**Work request**
Within the records below is a range that opens at the line with "Slay the Spire 2 (70, 1239)" and closes at the line with "Ремастер Thief раскрыл". Return that range word for word, both ends included, and only that range.

**Supplied records**
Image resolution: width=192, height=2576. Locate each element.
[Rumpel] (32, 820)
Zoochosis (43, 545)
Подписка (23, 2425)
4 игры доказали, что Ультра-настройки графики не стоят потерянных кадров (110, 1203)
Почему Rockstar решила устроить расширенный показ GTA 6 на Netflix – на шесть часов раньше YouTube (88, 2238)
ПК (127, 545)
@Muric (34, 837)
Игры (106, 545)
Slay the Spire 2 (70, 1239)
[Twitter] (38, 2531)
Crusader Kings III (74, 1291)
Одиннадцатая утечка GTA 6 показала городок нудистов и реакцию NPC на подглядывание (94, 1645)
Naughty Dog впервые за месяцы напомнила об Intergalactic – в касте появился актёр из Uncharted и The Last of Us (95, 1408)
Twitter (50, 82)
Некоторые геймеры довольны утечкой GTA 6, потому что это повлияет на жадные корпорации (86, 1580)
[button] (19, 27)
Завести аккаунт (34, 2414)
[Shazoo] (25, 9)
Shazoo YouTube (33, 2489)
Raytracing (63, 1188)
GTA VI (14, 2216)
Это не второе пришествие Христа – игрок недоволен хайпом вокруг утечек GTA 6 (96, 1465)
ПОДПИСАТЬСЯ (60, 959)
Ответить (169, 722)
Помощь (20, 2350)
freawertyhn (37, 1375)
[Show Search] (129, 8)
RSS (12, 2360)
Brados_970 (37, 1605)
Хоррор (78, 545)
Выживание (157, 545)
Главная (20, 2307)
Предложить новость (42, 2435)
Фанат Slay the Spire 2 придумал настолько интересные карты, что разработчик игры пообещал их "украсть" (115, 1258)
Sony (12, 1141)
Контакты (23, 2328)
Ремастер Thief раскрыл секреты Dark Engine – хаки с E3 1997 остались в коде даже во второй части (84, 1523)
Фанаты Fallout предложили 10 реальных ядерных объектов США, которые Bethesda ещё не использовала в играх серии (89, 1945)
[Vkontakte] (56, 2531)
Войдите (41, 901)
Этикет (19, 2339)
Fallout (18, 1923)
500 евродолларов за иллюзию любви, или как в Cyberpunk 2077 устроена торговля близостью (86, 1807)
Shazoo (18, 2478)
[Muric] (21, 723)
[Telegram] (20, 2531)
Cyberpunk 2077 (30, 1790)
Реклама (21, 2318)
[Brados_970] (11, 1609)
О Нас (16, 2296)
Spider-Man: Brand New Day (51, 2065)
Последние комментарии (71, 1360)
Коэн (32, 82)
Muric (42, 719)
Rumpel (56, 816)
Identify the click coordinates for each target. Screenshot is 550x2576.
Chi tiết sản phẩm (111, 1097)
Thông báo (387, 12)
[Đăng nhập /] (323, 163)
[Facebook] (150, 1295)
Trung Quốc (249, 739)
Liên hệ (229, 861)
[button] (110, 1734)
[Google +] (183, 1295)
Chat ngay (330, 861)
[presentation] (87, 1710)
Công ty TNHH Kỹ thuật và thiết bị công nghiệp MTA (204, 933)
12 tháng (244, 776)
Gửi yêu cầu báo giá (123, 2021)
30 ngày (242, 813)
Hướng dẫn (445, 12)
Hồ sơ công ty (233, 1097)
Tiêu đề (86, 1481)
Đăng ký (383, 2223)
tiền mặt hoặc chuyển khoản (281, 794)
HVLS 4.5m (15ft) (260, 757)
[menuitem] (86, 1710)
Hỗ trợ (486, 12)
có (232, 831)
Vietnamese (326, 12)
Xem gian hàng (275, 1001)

**Exercise answer**
Slay the Spire 2 (70, 1239)
[Twitter] (38, 2531)
Crusader Kings III (74, 1291)
Одиннадцатая утечка GTA 6 показала городок нудистов и реакцию NPC на подглядывание (94, 1645)
Naughty Dog впервые за месяцы напомнила об Intergalactic – в касте появился актёр из Uncharted и The Last of Us (95, 1408)
Twitter (50, 82)
Некоторые геймеры довольны утечкой GTA 6, потому что это повлияет на жадные корпорации (86, 1580)
[button] (19, 27)
Завести аккаунт (34, 2414)
[Shazoo] (25, 9)
Shazoo YouTube (33, 2489)
Raytracing (63, 1188)
GTA VI (14, 2216)
Это не второе пришествие Христа – игрок недоволен хайпом вокруг утечек GTA 6 (96, 1465)
ПОДПИСАТЬСЯ (60, 959)
Ответить (169, 722)
Помощь (20, 2350)
freawertyhn (37, 1375)
[Show Search] (129, 8)
RSS (12, 2360)
Brados_970 (37, 1605)
Хоррор (78, 545)
Выживание (157, 545)
Главная (20, 2307)
Предложить новость (42, 2435)
Фанат Slay the Spire 2 придумал настолько интересные карты, что разработчик игры пообещал их "украсть" (115, 1258)
Sony (12, 1141)
Контакты (23, 2328)
Ремастер Thief раскрыл секреты Dark Engine – хаки с E3 1997 остались в коде даже во второй части (84, 1523)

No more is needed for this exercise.